▸ WHAT THE EXERCISE ASKS:
Print each record below word for word.

▸ SUPPLIED RECORDS:
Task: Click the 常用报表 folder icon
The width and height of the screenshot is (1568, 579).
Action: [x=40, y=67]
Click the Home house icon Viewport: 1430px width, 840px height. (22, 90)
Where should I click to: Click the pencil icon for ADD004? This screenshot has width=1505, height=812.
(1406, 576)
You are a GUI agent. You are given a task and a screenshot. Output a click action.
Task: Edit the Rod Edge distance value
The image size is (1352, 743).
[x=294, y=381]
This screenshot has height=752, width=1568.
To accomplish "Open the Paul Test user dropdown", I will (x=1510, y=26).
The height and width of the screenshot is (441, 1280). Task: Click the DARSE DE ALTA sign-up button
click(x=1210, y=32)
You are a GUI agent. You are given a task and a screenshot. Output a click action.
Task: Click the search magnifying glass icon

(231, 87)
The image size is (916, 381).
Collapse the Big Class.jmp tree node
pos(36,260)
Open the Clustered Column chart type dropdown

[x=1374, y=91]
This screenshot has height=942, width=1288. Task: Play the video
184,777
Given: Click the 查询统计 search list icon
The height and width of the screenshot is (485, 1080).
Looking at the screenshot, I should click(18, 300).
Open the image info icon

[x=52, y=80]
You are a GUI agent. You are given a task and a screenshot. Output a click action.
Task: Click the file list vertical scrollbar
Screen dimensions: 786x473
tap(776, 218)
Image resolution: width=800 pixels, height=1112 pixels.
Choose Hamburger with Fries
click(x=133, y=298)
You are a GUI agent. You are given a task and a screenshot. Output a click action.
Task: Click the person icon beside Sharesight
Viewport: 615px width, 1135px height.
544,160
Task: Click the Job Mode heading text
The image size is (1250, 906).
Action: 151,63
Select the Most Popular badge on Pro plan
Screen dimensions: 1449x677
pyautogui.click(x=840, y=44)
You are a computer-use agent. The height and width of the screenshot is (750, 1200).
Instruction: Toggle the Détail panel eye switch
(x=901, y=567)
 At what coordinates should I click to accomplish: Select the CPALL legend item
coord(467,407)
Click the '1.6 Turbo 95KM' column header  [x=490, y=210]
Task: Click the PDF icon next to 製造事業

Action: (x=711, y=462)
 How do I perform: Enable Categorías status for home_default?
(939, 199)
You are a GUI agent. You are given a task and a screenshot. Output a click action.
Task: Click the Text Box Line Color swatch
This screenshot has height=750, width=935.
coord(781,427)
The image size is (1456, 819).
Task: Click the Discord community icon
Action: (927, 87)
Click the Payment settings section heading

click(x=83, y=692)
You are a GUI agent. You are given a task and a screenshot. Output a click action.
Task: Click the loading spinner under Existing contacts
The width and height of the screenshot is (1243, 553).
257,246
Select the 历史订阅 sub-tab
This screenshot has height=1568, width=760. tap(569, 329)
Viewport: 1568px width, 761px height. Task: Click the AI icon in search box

▸ YOUR SOLUTION:
Task: Click the 常用报表 folder icon
The width and height of the screenshot is (1568, 579).
Action: [x=40, y=67]
Click the Home house icon Viewport: 1430px width, 840px height. (22, 90)
Where should I click to: Click the pencil icon for ADD004? This screenshot has width=1505, height=812.
(1406, 576)
You are a GUI agent. You are given a task and a screenshot. Output a click action.
Task: Edit the Rod Edge distance value
The image size is (1352, 743).
[x=294, y=381]
This screenshot has height=752, width=1568.
To accomplish "Open the Paul Test user dropdown", I will (x=1510, y=26).
The height and width of the screenshot is (441, 1280). Task: Click the DARSE DE ALTA sign-up button
click(x=1210, y=32)
You are a GUI agent. You are given a task and a screenshot. Output a click action.
Task: Click the search magnifying glass icon

(231, 87)
The image size is (916, 381).
Collapse the Big Class.jmp tree node
pos(36,260)
Open the Clustered Column chart type dropdown

[x=1374, y=91]
This screenshot has height=942, width=1288. Task: Play the video
184,777
Given: Click the 查询统计 search list icon
The height and width of the screenshot is (485, 1080).
Looking at the screenshot, I should click(18, 300).
Open the image info icon

[x=52, y=80]
You are a GUI agent. You are given a task and a screenshot. Output a click action.
Task: Click the file list vertical scrollbar
Screen dimensions: 786x473
tap(776, 218)
Image resolution: width=800 pixels, height=1112 pixels.
Choose Hamburger with Fries
click(x=133, y=298)
You are a GUI agent. You are given a task and a screenshot. Output a click action.
Task: Click the person icon beside Sharesight
Viewport: 615px width, 1135px height.
544,160
Task: Click the Job Mode heading text
The image size is (1250, 906).
Action: 151,63
Select the Most Popular badge on Pro plan
Screen dimensions: 1449x677
pyautogui.click(x=840, y=44)
You are a computer-use agent. The height and width of the screenshot is (750, 1200).
Instruction: Toggle the Détail panel eye switch
(x=901, y=567)
 At what coordinates should I click to accomplish: Select the CPALL legend item
coord(467,407)
Click the '1.6 Turbo 95KM' column header  [x=490, y=210]
Task: Click the PDF icon next to 製造事業

Action: (x=711, y=462)
 How do I perform: Enable Categorías status for home_default?
(939, 199)
You are a GUI agent. You are given a task and a screenshot. Output a click action.
Task: Click the Text Box Line Color swatch
This screenshot has height=750, width=935.
coord(781,427)
The image size is (1456, 819).
Task: Click the Discord community icon
Action: (927, 87)
Click the Payment settings section heading

click(x=83, y=692)
You are a GUI agent. You are given a task and a screenshot. Output a click action.
Task: Click the loading spinner under Existing contacts
The width and height of the screenshot is (1243, 553).
257,246
Select the 历史订阅 sub-tab
This screenshot has height=1568, width=760. tap(569, 329)
Viewport: 1568px width, 761px height. Task: Click the AI icon in search box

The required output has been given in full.